Homard, crustacés et féminisme

octobre 10, 2018 0 Par La rédaction

 

C’est l’hommage d’une fille, Blandine de Caunes, à sa mère atteinte de la maladie d’Alzheimer et disparue en juin 2016. Cette mère Benoîte Groult – écrivaine et éditorialiste – a été de tous les combats féministes de la seconde moitié du XXème siècle. Née dans la bourgeoisie intellectuelle de l’entre deux guerre, nièce du coutrier Paul Poiret qui affranchit les femmes du corset, fille du décorateur André Groult et de la styliste Nicole Poiret promotrice de la mode à la garçonne, elle devint tour à tour professeur de lettres, journaliste radio puis écrivain à la fin des années 50. Avec Claude et Jean-Jacques Servan-Schreiber, le fondateur de l’Express, journal à la pointe de la dénonciation de la torture durant la guerre d’Algérie, elle fonda en 1978 en pleine vague de libération de la femme, un journal : « F Magazine ». Trop bourgeois pour certains, trop ou pas assez féministe pour d(‘autres, F Magazine n’obtint qu’un succès d’estime et disparut en 1982. Mais le combat de Benoîte Groult pour les femmes perdura jusqu’à ce que la maladie ne l’affaiblisse. Au hasard d’une page on croise dans ce journal certaines de ses compagnes de lutte comme Elisabeth Badinter.
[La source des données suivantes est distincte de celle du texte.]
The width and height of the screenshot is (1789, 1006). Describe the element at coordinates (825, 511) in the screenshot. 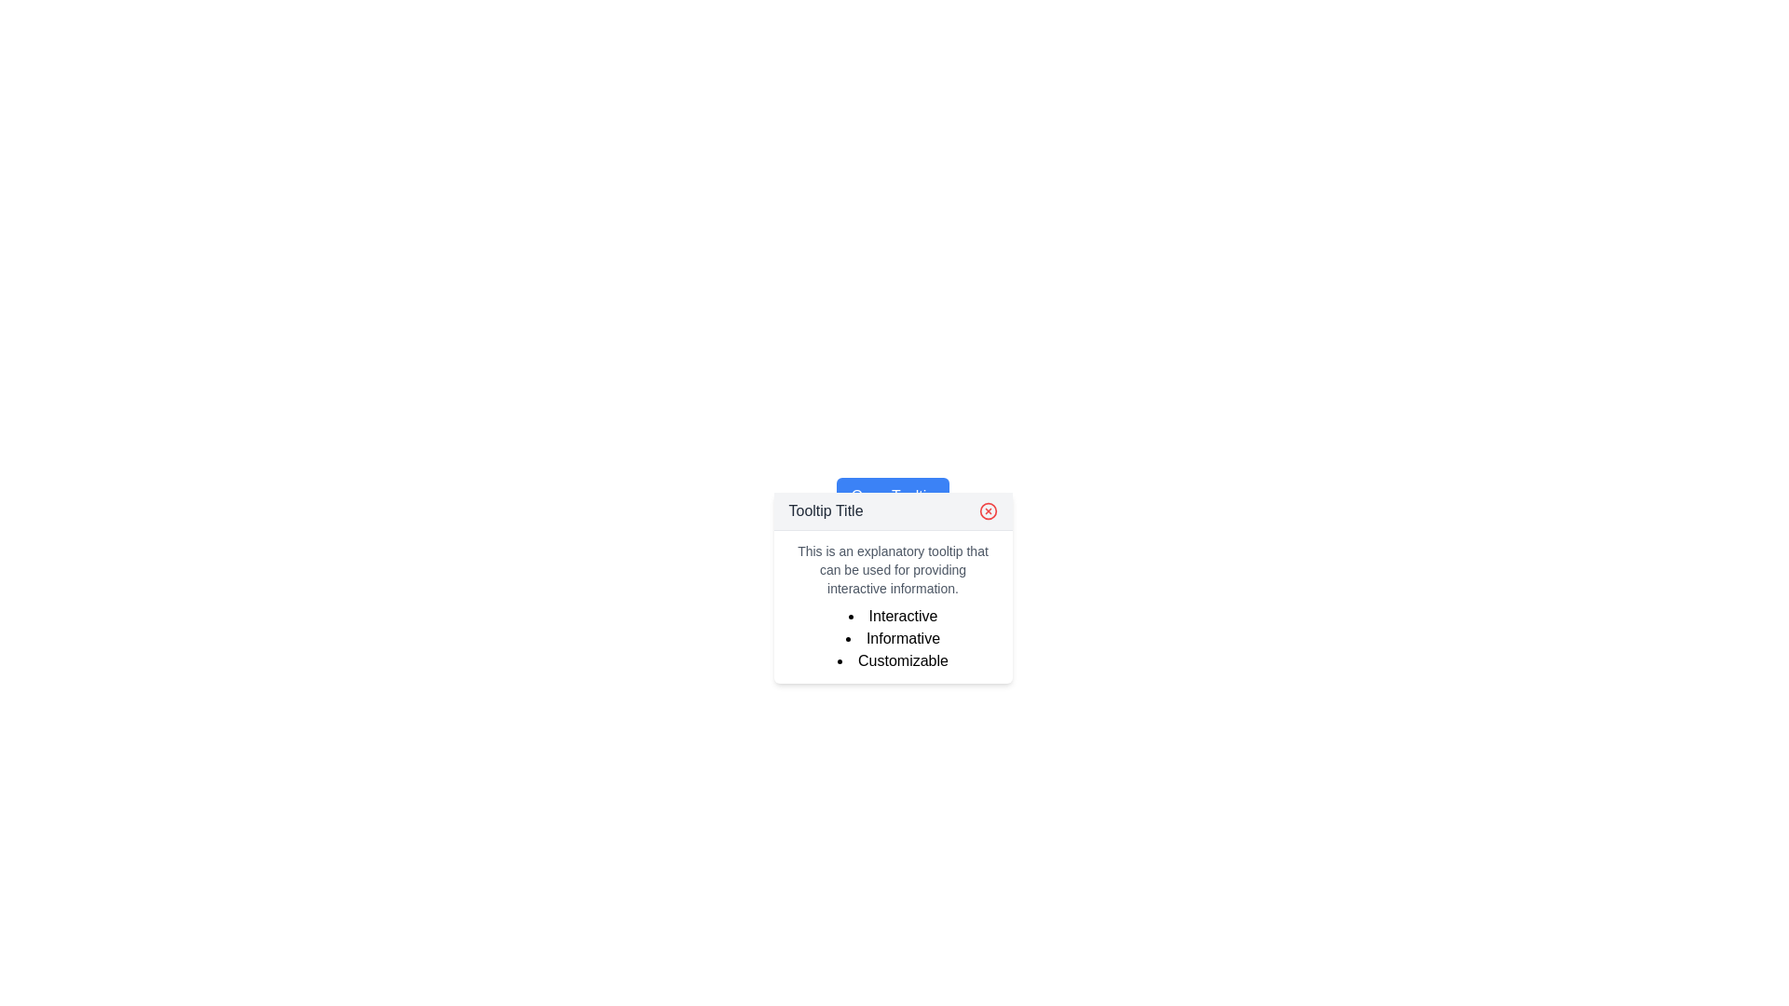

C’est aussi le journal d’une femme amoureuse et d’un couple – Benoîte et son troisième mari Paul Guimard – qui connaît crises et doutes , mais se renforce au fil des années jusqu’à ce que la mort ne les sépare. C’est celui d’une femme qui aime ouvertement un troisième homme, Kurt, rencontré en 1945. et qui écrit « Moi qui ai toujours vécu sur des sables mouvants avec Paul, je marche maintenant entre deux certitudes: son amour et celui de Kurt. () Situation ahurissante: être plus aimée à cinquante-neuf ans qu’à quarante! ».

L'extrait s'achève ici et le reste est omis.